* _Exercise tasks_:
**a)** Please pull from the COVID-19 study article the part that opens with the words containing "Eric J. Hall, M.D., from" and closes with "2020 to December 2021.", copying it word for word.
**b)** According to the COVID-19 study article, what was the overall rate of in-hospital mortality?

* _Extract to read_:
MONDAY, May 1, 2023 (HealthDay News) — Cardiovascular complications from COVID-19 rose among hospitalized patients from March 2020 to December 2021, according to a study published online April 5 in in Circulation: Cardiovascular Quality and Outcomes.
Eric J. Hall, M.D., from University of Texas Southwestern in Dallas, and colleagues used data from the American Heart Association COVID-19 cardiovascular disease (CVD) registry (46,007 hospitalizations for adults with active COVID-19 infection) to assess trends in all-cause in-hospital mortality, CVD risk factors, and in-hospital CVD outcomes in March 2020 and three time periods between April 2020 to December 2021.
The researchers found that patients admitted later in the pandemic were younger, more likely obese, and less likely to have existing CVD. The incidence of the primary composite outcome (cardiovascular death, cardiogenic shock, new heart failure, stroke, and myocardial infarction) increased from 7.0 percent in March 2020 to 9.8 percent in October to December 2021. An increase in the diagnosis of myocardial infarction and stroke drove this trend. The rate of in-hospital mortality (14.2 percent) declined over time (20.8 percent in March 2020 versus 10.8 percent in the last epoch).
“Despite all the advances in treatment, despite vaccinations, COVID-19 remains a disease capable of leading to significant mortality and significant need for mechanical ventilation and is definitely still something that needs to be taken seriously,” Hall said in a statement.

* _Material shown_:
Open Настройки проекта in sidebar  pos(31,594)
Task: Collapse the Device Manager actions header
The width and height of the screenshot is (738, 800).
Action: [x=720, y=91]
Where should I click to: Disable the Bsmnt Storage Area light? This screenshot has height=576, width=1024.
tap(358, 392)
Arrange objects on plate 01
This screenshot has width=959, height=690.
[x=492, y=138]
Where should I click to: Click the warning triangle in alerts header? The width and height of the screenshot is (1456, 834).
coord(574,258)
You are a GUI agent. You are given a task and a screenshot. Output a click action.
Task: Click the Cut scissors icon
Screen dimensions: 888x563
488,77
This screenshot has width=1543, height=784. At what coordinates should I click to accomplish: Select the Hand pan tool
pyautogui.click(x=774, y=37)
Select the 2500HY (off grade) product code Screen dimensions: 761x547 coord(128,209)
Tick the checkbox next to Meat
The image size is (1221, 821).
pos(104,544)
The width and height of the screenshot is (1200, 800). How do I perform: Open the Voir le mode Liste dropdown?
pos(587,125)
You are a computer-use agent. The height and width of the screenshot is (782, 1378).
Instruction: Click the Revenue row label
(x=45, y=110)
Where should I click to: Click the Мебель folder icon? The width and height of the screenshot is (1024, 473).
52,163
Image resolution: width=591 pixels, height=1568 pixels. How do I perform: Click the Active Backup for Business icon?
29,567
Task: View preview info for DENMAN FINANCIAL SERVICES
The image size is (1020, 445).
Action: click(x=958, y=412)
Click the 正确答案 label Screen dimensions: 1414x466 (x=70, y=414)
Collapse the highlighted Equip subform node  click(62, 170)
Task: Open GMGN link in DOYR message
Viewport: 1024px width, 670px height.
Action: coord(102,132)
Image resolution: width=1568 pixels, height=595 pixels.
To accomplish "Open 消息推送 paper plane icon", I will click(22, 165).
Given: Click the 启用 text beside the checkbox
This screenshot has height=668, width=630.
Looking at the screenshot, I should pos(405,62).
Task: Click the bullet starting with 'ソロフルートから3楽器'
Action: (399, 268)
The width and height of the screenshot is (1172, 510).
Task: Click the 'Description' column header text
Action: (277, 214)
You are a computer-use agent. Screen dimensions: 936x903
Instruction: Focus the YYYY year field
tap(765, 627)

* _Outputs in order_:
**a)**
Eric J. Hall, M.D., from University of Texas Southwestern in Dallas, and colleagues used data from the American Heart Association COVID-19 cardiovascular disease (CVD) registry (46,007 hospitalizations for adults with active COVID-19 infection) to assess trends in all-cause in-hospital mortality, CVD risk factors, and in-hospital CVD outcomes in March 2020 and three time periods between April 2020 to December 2021.

**b)** 14.2 percent.